_What is being asked_:
Answer these questions about the message on storing queries in Fuseki, which comes before the listing:
1. According to the writer, query storage is a necessary first step toward what?
2. Which database system does the writer recall from previous work?
3. In that earlier work, where was all config for any databases created stored?

_Text_:
Yes, I agree that query storage is a necessary first step to query templating 
which would be another level of functionality altogether since it would allow 
for parameterised calls. 

> For storage, would an RDF dataset in the server be suitable?

Would the storage of queries be able to follow a pattern elsewhere established 
in Fuseki? I know config is saved in RDF files but is it loaded into a Named 
Graph somewhere secretly too? I don't know the internals of Fuseki/Jena to 
know. I think back to previous work of mine with MySQL where all config for any 
databases created is just stored in another admin DB. Could it be the case here 
where stored queries (and an ID for them, name, description and perhaps 
eventually input vars for templating) are all stored as RDF in a Dataset that 
is loaded into an administrative Named Graph?

_Information provided_:
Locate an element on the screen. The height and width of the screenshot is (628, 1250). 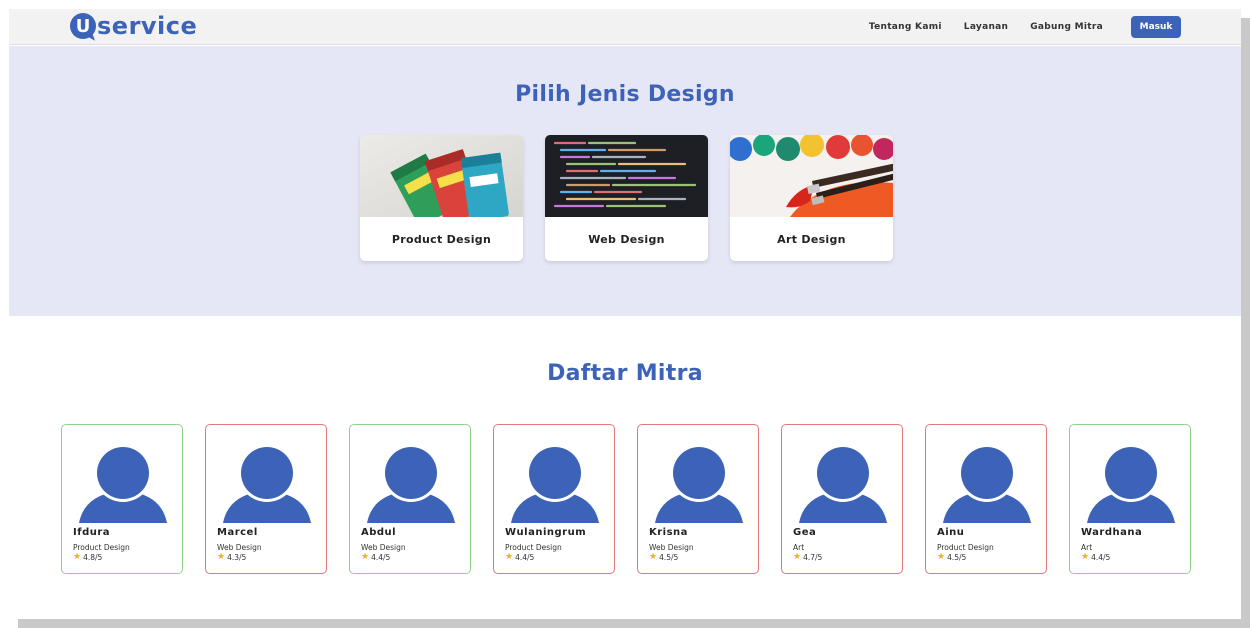
logo: U service is located at coordinates (134, 26).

_Answer space_:
1. Query templating
2. MySQL
3. In another admin DB